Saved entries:
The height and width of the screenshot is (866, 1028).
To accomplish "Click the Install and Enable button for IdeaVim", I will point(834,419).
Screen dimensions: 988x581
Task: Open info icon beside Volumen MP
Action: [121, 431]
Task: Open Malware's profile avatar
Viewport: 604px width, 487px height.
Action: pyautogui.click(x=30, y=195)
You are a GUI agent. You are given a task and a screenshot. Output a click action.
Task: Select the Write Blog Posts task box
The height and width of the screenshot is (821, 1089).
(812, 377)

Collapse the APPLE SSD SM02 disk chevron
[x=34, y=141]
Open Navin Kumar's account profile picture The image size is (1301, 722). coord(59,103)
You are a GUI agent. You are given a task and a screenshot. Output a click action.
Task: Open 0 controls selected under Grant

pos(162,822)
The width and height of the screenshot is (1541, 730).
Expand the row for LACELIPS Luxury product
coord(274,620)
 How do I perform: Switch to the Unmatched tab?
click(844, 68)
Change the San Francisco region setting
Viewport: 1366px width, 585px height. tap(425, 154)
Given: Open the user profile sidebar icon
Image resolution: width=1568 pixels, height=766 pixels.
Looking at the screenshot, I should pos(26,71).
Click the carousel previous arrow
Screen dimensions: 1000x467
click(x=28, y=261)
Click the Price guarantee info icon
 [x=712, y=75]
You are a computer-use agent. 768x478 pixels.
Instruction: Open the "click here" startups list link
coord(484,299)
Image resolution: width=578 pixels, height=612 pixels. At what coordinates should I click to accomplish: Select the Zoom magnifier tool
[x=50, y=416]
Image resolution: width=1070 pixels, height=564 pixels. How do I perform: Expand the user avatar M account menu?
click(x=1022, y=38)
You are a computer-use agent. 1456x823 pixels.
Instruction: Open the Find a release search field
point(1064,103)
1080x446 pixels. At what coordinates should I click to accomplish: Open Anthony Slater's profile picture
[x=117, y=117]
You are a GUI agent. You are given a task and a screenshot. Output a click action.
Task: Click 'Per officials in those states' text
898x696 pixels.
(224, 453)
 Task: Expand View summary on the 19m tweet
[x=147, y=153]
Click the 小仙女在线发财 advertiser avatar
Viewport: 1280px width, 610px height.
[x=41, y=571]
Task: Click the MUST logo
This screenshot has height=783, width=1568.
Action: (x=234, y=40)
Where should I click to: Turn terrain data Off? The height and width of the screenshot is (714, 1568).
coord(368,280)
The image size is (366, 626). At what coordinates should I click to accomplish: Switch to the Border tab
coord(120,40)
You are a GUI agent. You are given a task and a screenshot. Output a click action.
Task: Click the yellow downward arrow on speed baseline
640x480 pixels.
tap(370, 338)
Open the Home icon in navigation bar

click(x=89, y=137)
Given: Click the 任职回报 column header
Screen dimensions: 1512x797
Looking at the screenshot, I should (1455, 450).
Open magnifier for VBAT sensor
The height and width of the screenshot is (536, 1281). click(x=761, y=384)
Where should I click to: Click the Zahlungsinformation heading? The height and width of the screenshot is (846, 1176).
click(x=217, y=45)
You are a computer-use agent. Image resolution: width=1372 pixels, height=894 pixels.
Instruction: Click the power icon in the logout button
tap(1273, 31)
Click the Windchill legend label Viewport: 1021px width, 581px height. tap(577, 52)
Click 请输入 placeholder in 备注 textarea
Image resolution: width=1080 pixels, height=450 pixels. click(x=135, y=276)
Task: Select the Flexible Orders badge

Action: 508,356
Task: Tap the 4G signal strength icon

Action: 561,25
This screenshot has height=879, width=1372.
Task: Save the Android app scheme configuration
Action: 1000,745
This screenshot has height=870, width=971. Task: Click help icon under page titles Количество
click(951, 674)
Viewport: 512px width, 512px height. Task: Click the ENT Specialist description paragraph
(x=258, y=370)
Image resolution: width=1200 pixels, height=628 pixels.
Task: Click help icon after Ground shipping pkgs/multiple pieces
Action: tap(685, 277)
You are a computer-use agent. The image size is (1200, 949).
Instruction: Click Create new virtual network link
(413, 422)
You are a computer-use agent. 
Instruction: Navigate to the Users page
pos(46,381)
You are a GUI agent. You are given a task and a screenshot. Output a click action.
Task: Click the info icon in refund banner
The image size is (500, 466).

▶ Problem: Retype the records that precede this task, keeping them exactly the same.

▶ Result for this exercise:
The height and width of the screenshot is (866, 1028).
To accomplish "Click the Install and Enable button for IdeaVim", I will point(834,419).
Screen dimensions: 988x581
Task: Open info icon beside Volumen MP
Action: [121, 431]
Task: Open Malware's profile avatar
Viewport: 604px width, 487px height.
Action: pyautogui.click(x=30, y=195)
You are a GUI agent. You are given a task and a screenshot. Output a click action.
Task: Select the Write Blog Posts task box
The height and width of the screenshot is (821, 1089).
(812, 377)

Collapse the APPLE SSD SM02 disk chevron
[x=34, y=141]
Open Navin Kumar's account profile picture The image size is (1301, 722). coord(59,103)
You are a GUI agent. You are given a task and a screenshot. Output a click action.
Task: Open 0 controls selected under Grant

pos(162,822)
The width and height of the screenshot is (1541, 730).
Expand the row for LACELIPS Luxury product
coord(274,620)
 How do I perform: Switch to the Unmatched tab?
click(844, 68)
Change the San Francisco region setting
Viewport: 1366px width, 585px height. tap(425, 154)
Given: Open the user profile sidebar icon
Image resolution: width=1568 pixels, height=766 pixels.
Looking at the screenshot, I should pos(26,71).
Click the carousel previous arrow
Screen dimensions: 1000x467
click(x=28, y=261)
Click the Price guarantee info icon
 [x=712, y=75]
You are a computer-use agent. 768x478 pixels.
Instruction: Open the "click here" startups list link
coord(484,299)
Image resolution: width=578 pixels, height=612 pixels. At what coordinates should I click to accomplish: Select the Zoom magnifier tool
[x=50, y=416]
Image resolution: width=1070 pixels, height=564 pixels. How do I perform: Expand the user avatar M account menu?
click(x=1022, y=38)
You are a computer-use agent. 1456x823 pixels.
Instruction: Open the Find a release search field
point(1064,103)
1080x446 pixels. At what coordinates should I click to accomplish: Open Anthony Slater's profile picture
[x=117, y=117]
You are a GUI agent. You are given a task and a screenshot. Output a click action.
Task: Click 'Per officials in those states' text
898x696 pixels.
(224, 453)
 Task: Expand View summary on the 19m tweet
[x=147, y=153]
Click the 小仙女在线发财 advertiser avatar
Viewport: 1280px width, 610px height.
[x=41, y=571]
Task: Click the MUST logo
This screenshot has height=783, width=1568.
Action: (x=234, y=40)
Where should I click to: Turn terrain data Off? The height and width of the screenshot is (714, 1568).
coord(368,280)
The image size is (366, 626). At what coordinates should I click to accomplish: Switch to the Border tab
coord(120,40)
You are a GUI agent. You are given a task and a screenshot. Output a click action.
Task: Click the yellow downward arrow on speed baseline
640x480 pixels.
tap(370, 338)
Open the Home icon in navigation bar

click(x=89, y=137)
Given: Click the 任职回报 column header
Screen dimensions: 1512x797
Looking at the screenshot, I should (1455, 450).
Open magnifier for VBAT sensor
The height and width of the screenshot is (536, 1281). click(x=761, y=384)
Where should I click to: Click the Zahlungsinformation heading? The height and width of the screenshot is (846, 1176).
click(x=217, y=45)
You are a computer-use agent. Image resolution: width=1372 pixels, height=894 pixels.
Instruction: Click the power icon in the logout button
tap(1273, 31)
Click the Windchill legend label Viewport: 1021px width, 581px height. tap(577, 52)
Click 请输入 placeholder in 备注 textarea
Image resolution: width=1080 pixels, height=450 pixels. click(x=135, y=276)
Task: Select the Flexible Orders badge

Action: 508,356
Task: Tap the 4G signal strength icon

Action: 561,25
This screenshot has height=879, width=1372.
Task: Save the Android app scheme configuration
Action: 1000,745
This screenshot has height=870, width=971. Task: Click help icon under page titles Количество
click(951, 674)
Viewport: 512px width, 512px height. Task: Click the ENT Specialist description paragraph
(x=258, y=370)
Image resolution: width=1200 pixels, height=628 pixels.
Task: Click help icon after Ground shipping pkgs/multiple pieces
Action: tap(685, 277)
You are a computer-use agent. The image size is (1200, 949).
Instruction: Click Create new virtual network link
(413, 422)
You are a computer-use agent. 
Instruction: Navigate to the Users page
pos(46,381)
You are a GUI agent. You are given a task and a screenshot. Output a click action.
Task: Click the info icon in refund banner
The image size is (500, 466).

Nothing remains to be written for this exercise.